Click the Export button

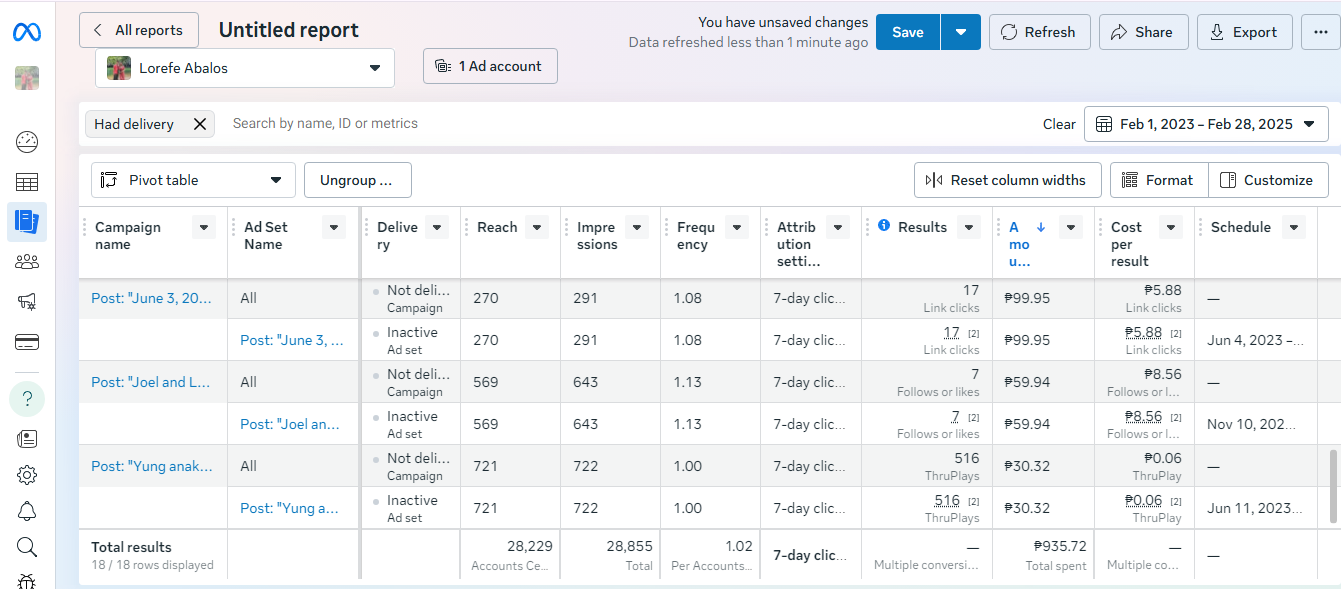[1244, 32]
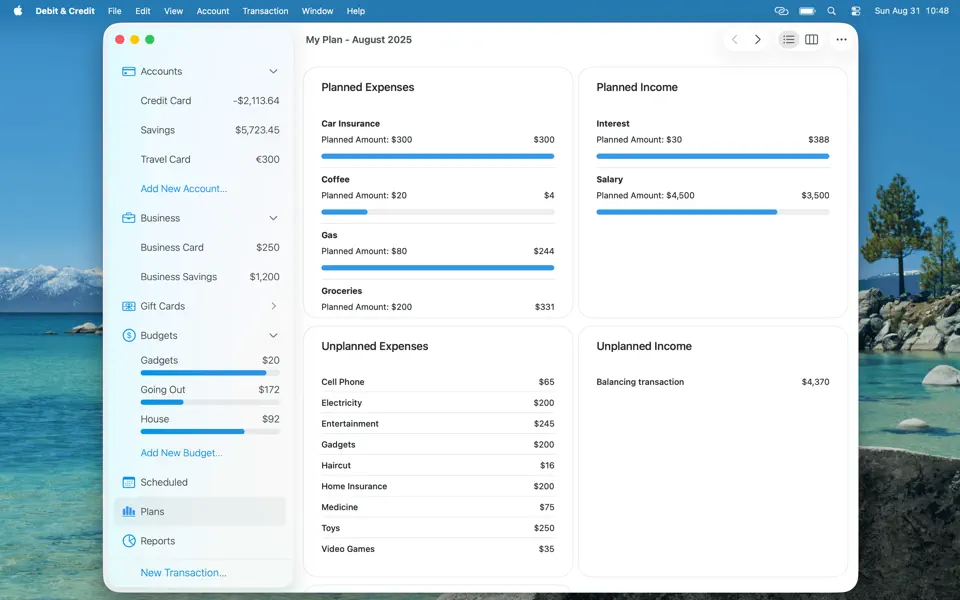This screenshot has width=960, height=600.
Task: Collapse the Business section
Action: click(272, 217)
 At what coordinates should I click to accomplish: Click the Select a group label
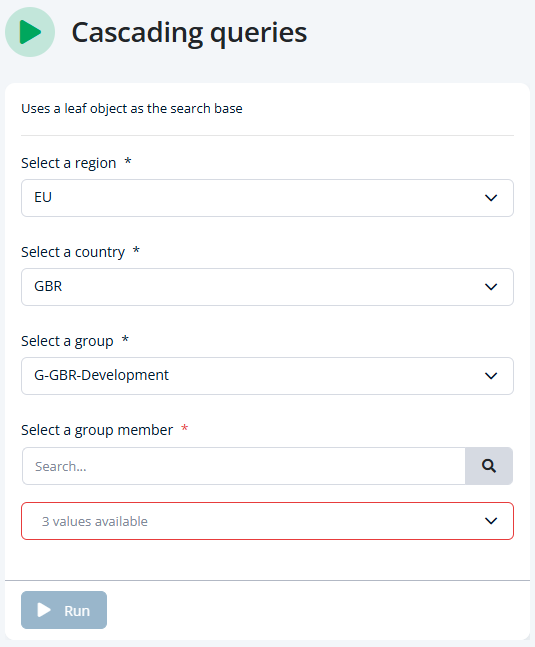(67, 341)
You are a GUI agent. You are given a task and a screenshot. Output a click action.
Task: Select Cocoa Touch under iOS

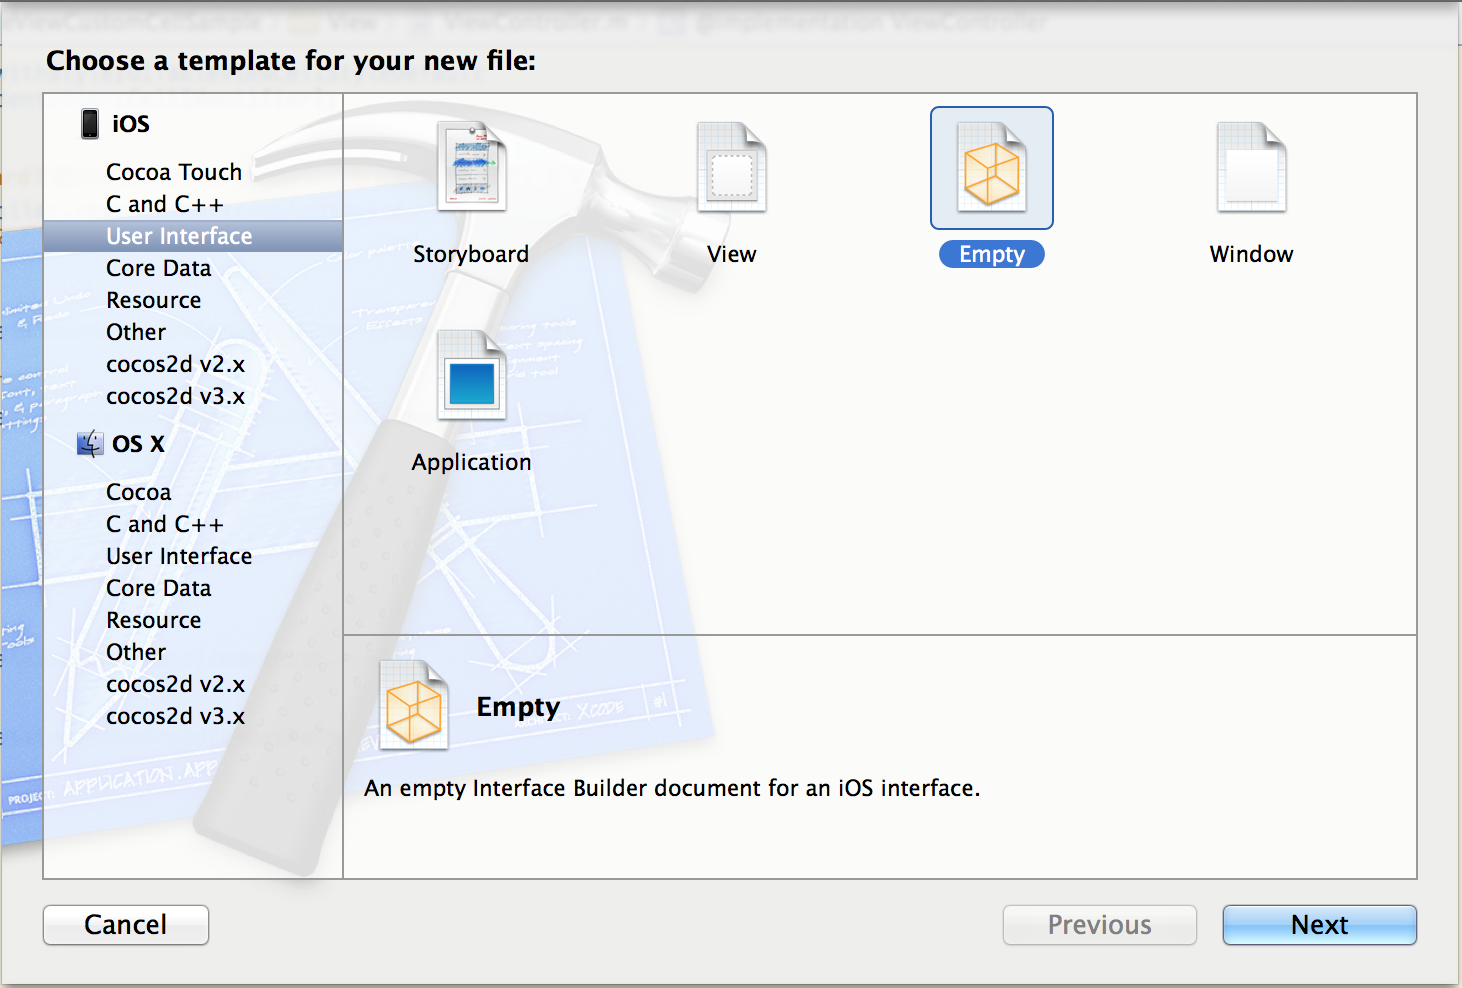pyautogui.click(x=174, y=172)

- Task to complete: Your output should be the full set of entries above, restated word for word and free of pictures.

- Written reply:
Click the Export button

[1244, 32]
This screenshot has width=960, height=600.
Task: Collapse the Business section
Action: click(272, 217)
 At what coordinates should I click to accomplish: Click the Select a group label
(67, 341)
You are a GUI agent. You are given a task and a screenshot. Output a click action.
Task: Select Cocoa Touch under iOS

pyautogui.click(x=174, y=172)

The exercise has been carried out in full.